I wish you, a Cheann Comhairle, the staff here in the Dáil, including the gardaí, and all here in the Dáil a very happy Christmas.

Is the Tánaiste aware of the many crises hitting farmers recently? I will start this week with knackeries, where a strike is ongoing, leaving dead animals on the grounds of farms for days, open to dogs and vermin attack. There is also the mental health stress of farmers and their families having to endure the smell and sight for days. The renderers have had massive increases charged on them and no longer find it viable to collect fallen animals. The Minister, Deputy McConalogue, has stated that acquiring a burial licence for dead animals comes with strict environmental conditions. Where are the environmental concerns about having dead animals in farmers' yards for days on end?

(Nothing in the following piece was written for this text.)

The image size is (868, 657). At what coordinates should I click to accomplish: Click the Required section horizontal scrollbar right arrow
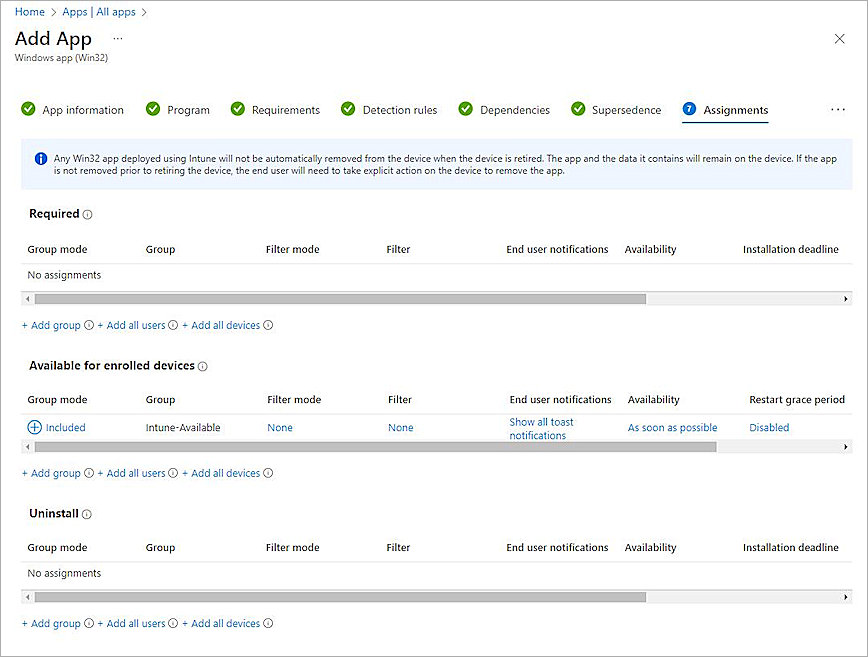[846, 299]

It is shocking, but everyone seems to be standing back rather than creating a solution.

I move on to the ICBF, which, at the stroke of a pen, overnight, wiped out farmers' incomes by up to 44%, costing these mainly suckler farmers tens of thousands of euro by undervaluing their bulls. Farmers who were doing everything by the ICBF book for ten years were met with an overnight change that destroyed their farm practices and their income.

Also in the past two weeks, many farmers have been told that their farm payments under ACRES will not be paid to them, as promised in November and December. This means that 27,000 farmers, 60%, will not get their payments now but may in February or later. This is a payment out time for farmers, who have promised co-ops, contractors and others that they would have the money to pay the bills and now they cannot. It is not they will not; they simply cannot.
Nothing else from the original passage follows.